Given passage:
18. A little more about Darwin Ontology I

ByJuan Chamero

Darwin Root
Darwin Prototypes

In the beginning…..

   Under Darwin Ontology Conjectures appears a New Knowledge Management vision. These Conjectures deal with Human Knowledge documents and how are they written. Knowledge is an essential substance of the Human Being, up to now beyond our reach except by its “documentation”. The knowledge is like the air we breathe is up there and everywhere, a sort of subtle energy we “understand” and share with others for mutual understanding. In our intent to make it attainable, transcend, and usable, we document it that is we spend physical energy to make meaningful marks, initially on rocks, trees, and soils, then on soft pieces of clay, papyri and papers and recently on much more sophisticated media.
    We may say that this Treasure of marks is what we humans believe the knowledge is. This representation constitutes our wisdom, feasible to be preserved and transmitted as long as we invest more and more energy. Of course these marks sequences have meanings that depend of something that we title as “languages”.

Recorded information:

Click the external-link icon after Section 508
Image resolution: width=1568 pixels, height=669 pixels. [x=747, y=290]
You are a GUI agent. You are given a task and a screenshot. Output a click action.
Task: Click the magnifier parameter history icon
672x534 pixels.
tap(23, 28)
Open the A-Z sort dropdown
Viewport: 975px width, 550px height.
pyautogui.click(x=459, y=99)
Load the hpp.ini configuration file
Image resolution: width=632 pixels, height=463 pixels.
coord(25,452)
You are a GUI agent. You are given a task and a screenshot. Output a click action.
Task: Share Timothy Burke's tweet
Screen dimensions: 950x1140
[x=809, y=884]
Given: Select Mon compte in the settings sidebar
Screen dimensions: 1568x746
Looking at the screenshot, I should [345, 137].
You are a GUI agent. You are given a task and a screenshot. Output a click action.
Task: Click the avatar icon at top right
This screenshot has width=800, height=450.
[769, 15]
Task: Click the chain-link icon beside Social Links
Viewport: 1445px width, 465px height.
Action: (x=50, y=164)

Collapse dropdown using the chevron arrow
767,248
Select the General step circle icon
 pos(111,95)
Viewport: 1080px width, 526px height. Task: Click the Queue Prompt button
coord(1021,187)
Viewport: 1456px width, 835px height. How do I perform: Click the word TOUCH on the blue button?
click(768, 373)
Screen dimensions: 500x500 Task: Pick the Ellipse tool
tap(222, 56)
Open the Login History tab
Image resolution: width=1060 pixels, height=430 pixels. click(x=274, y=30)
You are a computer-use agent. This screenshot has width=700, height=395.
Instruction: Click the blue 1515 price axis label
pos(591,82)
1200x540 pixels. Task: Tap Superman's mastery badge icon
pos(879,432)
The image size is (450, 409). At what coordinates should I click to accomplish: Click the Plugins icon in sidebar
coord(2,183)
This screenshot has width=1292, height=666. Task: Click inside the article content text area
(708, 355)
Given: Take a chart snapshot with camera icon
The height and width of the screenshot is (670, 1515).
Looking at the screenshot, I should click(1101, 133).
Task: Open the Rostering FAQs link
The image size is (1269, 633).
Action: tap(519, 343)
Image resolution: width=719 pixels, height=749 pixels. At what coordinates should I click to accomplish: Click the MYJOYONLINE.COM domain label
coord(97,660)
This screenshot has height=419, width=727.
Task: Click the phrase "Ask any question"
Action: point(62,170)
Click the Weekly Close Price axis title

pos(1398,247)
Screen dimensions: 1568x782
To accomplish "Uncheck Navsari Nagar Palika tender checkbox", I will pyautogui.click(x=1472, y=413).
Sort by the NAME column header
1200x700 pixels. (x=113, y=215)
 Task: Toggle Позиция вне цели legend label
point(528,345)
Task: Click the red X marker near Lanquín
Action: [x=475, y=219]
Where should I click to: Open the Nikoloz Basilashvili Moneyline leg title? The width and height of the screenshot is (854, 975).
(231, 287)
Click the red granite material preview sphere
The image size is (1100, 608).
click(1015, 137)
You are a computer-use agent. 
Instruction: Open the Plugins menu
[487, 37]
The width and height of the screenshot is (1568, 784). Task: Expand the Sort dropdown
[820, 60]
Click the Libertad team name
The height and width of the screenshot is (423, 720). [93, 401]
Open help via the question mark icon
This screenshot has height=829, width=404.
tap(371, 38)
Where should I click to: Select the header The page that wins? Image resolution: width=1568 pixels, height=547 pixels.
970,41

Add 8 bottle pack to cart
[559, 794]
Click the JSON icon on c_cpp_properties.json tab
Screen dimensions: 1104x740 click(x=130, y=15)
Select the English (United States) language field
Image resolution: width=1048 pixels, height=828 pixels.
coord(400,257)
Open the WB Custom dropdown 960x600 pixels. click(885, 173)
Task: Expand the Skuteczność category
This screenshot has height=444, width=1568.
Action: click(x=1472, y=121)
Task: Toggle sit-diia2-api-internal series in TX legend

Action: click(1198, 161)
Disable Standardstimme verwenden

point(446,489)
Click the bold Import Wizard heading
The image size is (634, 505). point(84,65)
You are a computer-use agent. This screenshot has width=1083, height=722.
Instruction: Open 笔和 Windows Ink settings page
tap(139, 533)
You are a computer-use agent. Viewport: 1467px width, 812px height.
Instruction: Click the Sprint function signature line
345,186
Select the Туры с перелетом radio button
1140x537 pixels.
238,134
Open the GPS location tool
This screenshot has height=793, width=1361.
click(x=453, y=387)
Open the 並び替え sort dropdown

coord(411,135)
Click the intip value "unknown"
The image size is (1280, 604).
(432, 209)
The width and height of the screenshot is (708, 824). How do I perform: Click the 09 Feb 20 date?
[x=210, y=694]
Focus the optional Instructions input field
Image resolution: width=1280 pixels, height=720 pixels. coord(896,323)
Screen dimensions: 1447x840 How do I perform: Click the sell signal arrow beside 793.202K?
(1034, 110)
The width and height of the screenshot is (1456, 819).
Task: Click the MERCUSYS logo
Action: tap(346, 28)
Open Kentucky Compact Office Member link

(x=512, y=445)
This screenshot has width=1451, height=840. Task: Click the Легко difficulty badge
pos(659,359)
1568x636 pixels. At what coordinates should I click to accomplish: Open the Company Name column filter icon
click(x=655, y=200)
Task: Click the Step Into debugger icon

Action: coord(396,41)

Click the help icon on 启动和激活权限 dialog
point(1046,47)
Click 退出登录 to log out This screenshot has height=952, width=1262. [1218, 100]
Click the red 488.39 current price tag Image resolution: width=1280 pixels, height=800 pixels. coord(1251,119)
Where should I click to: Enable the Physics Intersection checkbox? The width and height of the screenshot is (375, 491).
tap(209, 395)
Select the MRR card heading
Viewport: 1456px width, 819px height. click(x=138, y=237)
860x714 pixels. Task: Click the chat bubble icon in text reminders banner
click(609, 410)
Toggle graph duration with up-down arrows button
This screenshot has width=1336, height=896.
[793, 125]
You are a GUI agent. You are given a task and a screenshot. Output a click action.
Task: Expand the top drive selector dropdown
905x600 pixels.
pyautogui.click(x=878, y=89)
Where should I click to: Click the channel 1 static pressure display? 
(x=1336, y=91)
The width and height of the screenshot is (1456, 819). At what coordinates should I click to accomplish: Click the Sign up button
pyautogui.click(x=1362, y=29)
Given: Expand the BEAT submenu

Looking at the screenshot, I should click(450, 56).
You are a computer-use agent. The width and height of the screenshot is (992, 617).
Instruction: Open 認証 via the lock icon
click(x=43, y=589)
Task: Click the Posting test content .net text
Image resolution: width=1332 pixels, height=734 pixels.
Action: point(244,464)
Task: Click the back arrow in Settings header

What you will do:
(A) Answer these from the Darwin Ontology passage:
(i) To what does the passage compare knowledge?
(ii) On what surfaces were meaningful marks first made?
(iii) On what do the meanings of these mark sequences depend?
(B) Resume the Darwin Ontology passage, writing on from its final sentence.
These records have no connection to the text.

Answers for the exercise:
(A)
(i) The air we breathe.
(ii) Rocks, trees, and soils.
(iii) Something titled "languages."

(B)
    Along time documents have also evolved too much from simple messages of presentation, salutations and warning to codes and treatises. In Systems Theory we used to say that volume brings, by itself, complexity that in some cases tends to grow exponentially!. It’s not the same a single paragraph message that documents having 100,000 paragraphs. We may dare to say that perhaps knowledge tend to aggregate itself harmoniously from experience following an ordered architecture let’s say its natural architecture independently of how we “see” it. And why ordered?. We were tempted to say: because the “universe we see” always looks like ordered!. But that is a trick, isn’t it?.
    It seems that human wisdom was evolving hierarchically, initially from facts and particularities to general “findings” until discovering rules and principles and then creating from general subjects to very specific ones. In our Darwin Ontology we went farther venturing some other strong Conjectures such as how humans create new concepts specifically by discipline and by using common words and expressions and how t concepts define the semantic spectrum of subjects within disciplines resembling “semantic fingerprints”.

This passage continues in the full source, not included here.